Originally Posted By: andy
Well stated like that your friends claim is actually true. If one of today's sensors was available at the same size with half the pixels, it would undoubtedly have less noise per pixel. But since no such sensors are available it is not that useful a claim...

Yes, sorry if I wasn't clear in my original post. Also, I just re-read my posts in the beginning of the thread and I referred to 5DMKII vs D800, when I intended 5DMKIII vs D800.
In other words, my friend wasn't making historical comparisons (nor he was comparing current sensors to hypothetical versions of the same sensors with lower resolution, but I see what you're saying).
He was comparing current sensors. He was saying that, he would prefer the 6D to the 5D Mark III or, by the same token, the D800, because 6D lower-resolution sensor would produce better images due to less noise.
I was puzzled by this statement having read on-line reviews that seemed to disprove this, at least in such general terms. While this seems to be true at much higher ISO, it's clearly not true at lower ISO, and I am not sure how true it is between 5DIII and 6D (I suspect not true at all). In short, there is much more than just resolution to determine a sensor's noise, so it makes little sense to consider resolution alone.

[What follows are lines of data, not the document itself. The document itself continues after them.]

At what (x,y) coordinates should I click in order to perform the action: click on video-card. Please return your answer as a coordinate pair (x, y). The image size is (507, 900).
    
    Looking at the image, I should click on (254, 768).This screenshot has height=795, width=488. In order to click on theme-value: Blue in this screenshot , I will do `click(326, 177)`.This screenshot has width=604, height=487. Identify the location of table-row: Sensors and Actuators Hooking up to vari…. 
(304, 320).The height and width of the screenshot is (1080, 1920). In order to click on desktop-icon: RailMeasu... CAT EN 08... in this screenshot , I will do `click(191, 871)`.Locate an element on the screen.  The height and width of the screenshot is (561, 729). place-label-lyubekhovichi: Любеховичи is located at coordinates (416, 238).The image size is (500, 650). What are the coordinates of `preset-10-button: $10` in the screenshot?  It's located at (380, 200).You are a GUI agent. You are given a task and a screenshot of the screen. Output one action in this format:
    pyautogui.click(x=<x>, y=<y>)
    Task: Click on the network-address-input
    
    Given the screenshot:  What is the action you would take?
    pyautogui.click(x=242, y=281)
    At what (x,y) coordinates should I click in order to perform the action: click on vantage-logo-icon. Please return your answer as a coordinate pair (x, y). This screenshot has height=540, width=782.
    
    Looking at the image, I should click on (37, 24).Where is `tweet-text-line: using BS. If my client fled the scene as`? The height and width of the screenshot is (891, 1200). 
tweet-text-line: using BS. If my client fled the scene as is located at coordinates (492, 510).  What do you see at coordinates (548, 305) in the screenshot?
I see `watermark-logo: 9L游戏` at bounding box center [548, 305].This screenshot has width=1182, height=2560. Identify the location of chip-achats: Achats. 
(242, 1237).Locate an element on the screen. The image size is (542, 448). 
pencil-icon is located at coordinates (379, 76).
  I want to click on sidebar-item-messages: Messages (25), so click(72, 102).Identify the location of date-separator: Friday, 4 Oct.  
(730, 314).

Originally Posted By: DWallach

Here's some fun math.
[...]
If you downsample a D800 to the same resolution as the D700, then you're averaging those three pixels together, giving you somewhere between 1-2 bits of additional useful signal per reduced pixel.

Now, imagine[...]

Lastly, here's your tradeoff. Are you more likely to want 12 megapixels with 16 beautiful bits per pixel, or would you prefer 36 megapixels with 12 beautiful bits per pixel? The former gives you glorious HDR. The latter gives you outrageous high resolution, if your lens supports it, and can be downsampled to give you 14 beautiful bits per pixel at resolutions you actually care about.

My guess is that somebody inside Nikon thought long and hard about these tradeoffs, and had hard numbers for both options, and decided that more pixels was preferable.


Very interesting. While instead Canon decided that 16 beautiful bits per pixel, to stick to your example, would be preferable. Hence, Nikon D800 and Canon 5DIII . Do I understand correctly what you're saying?